Match Input-Output Function Tables to Corresponding Algebraic Equations

Question

Match each function table (a, b, c, d) with its corresponding equation from the list: $y = \frac{1}{x}$, $y = x^3$, $y = \sqrt{x}$, $y = x^2$, $y = x$, $y = |x|$

Accepted Answer

a. $y = x$; b. $y = |x|$; c. $y = x^3$; d. $y = x^2$

Answer

Step 1: Analyze Table a. Test the input-output pairs with the equations: when input $x=-2$, output is $-2$; $x=1$, output is $1$. This matches $y=x$ because substituting any $x$ gives $y=x$ exactly. Step 2: Analyze Table b. Test pairs: when $x=-2$, output is $2$; $x=-1$, output is $1$. This matches $y=|x|$ because the absolute value of a negative number is its positive counterpart, and non-negative inputs equal their outputs.
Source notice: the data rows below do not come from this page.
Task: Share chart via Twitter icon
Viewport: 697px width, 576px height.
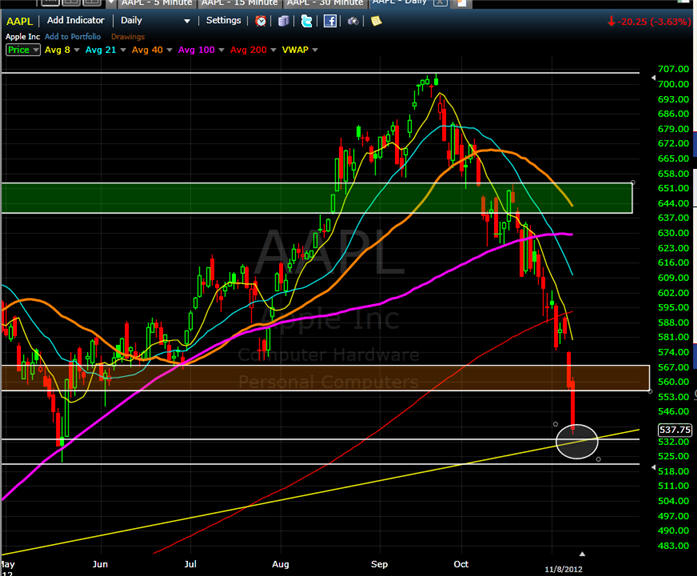Action: (305, 20)
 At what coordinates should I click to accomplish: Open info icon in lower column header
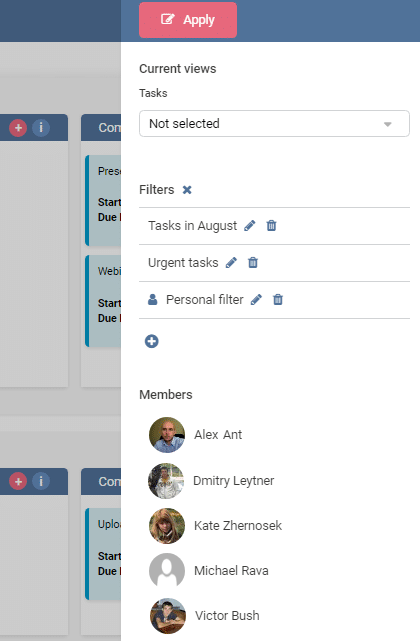[41, 482]
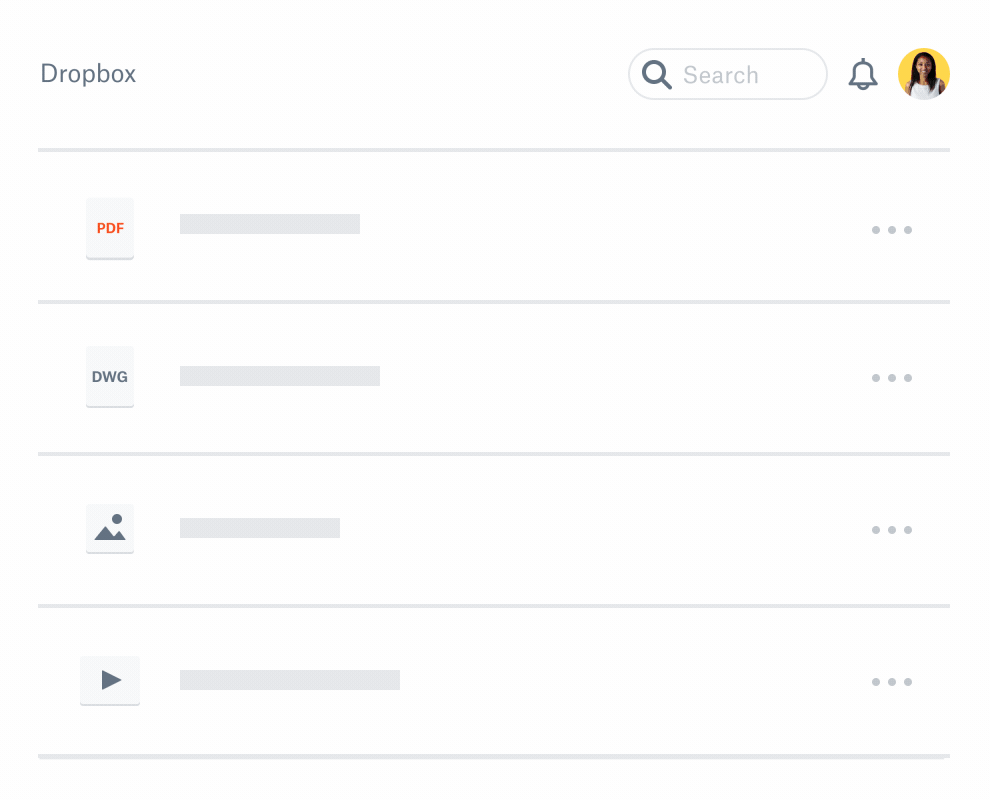Open the overflow menu for the image file
Image resolution: width=990 pixels, height=800 pixels.
891,530
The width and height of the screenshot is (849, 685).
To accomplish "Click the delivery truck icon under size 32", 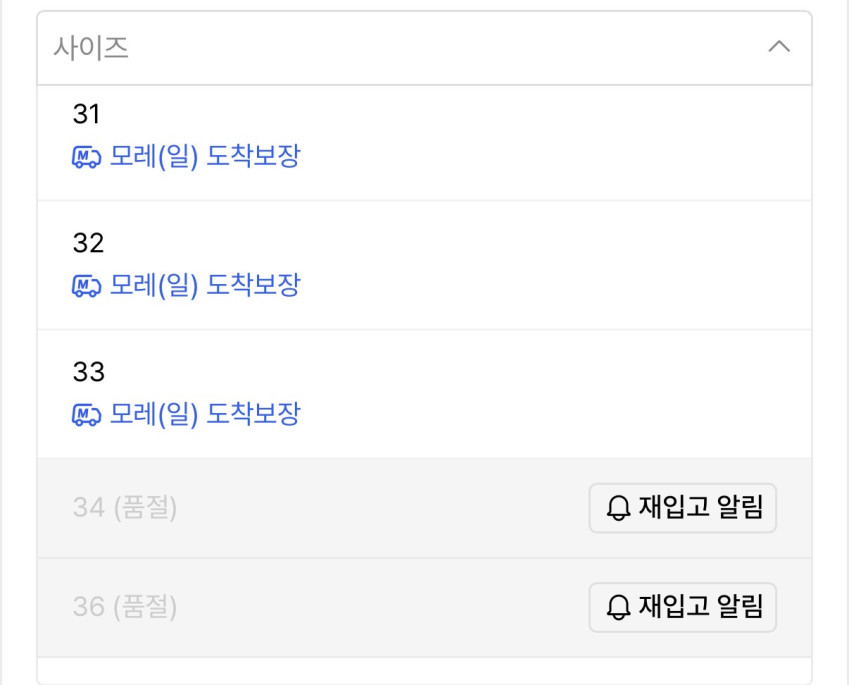I will 86,287.
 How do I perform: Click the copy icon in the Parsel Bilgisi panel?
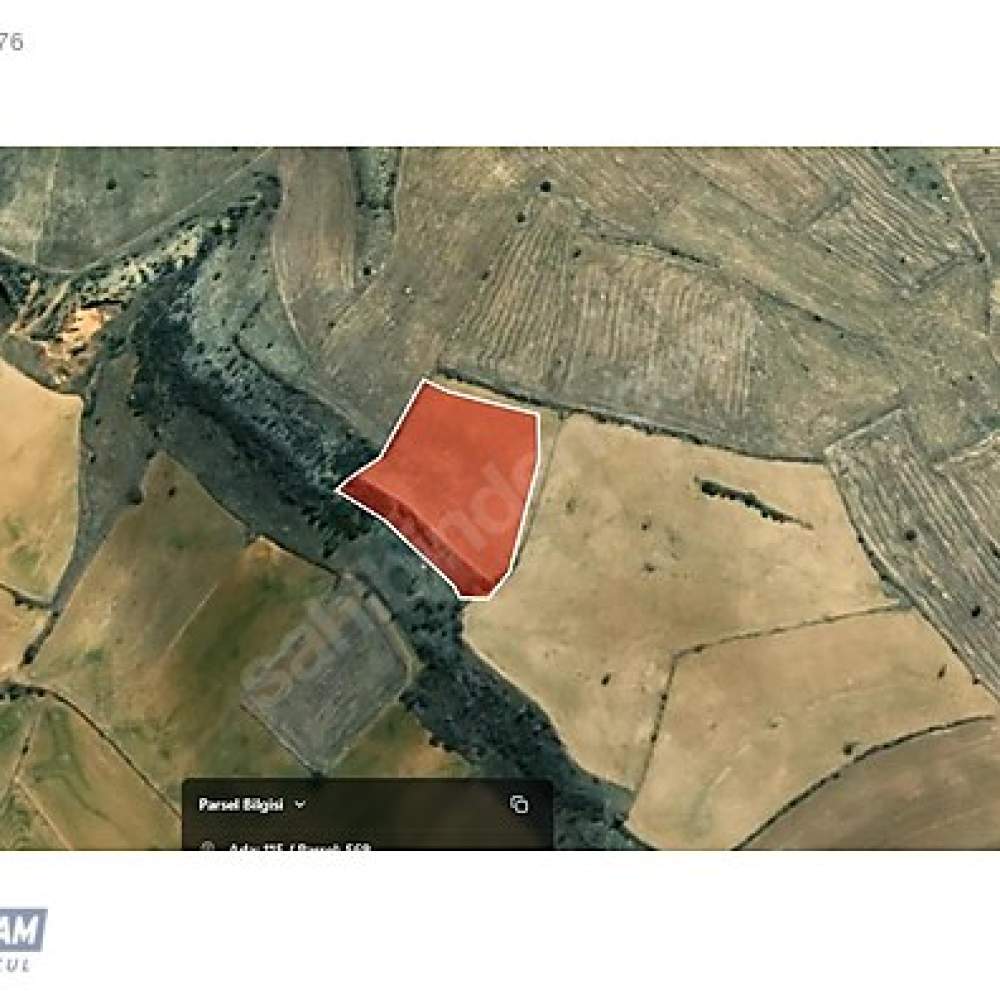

Step 3: Analyze Table c. Test pairs: when $x=-2$, output is $-8$ (since $(-2)^3=-8$); $x=3$, output is $27$ (since $3^3=27$). This matches $y=x^3$. Step 4: Analyze Table d. Test pairs: when $x=-2$, output is $4$ (since $(-2)^2=4$); $x=3$, output is $9$ (since $3^2=9$). This matches $y=x^2$. Step 5: Note that $y=\frac{1}{x}$ and $y=\sqrt{x}$ are not matched here: $y=\frac{1}{x}$ cannot have $x=0$, and $y=\sqrt{x}$ only accepts non-negative inputs, which do not align with any of the given tables.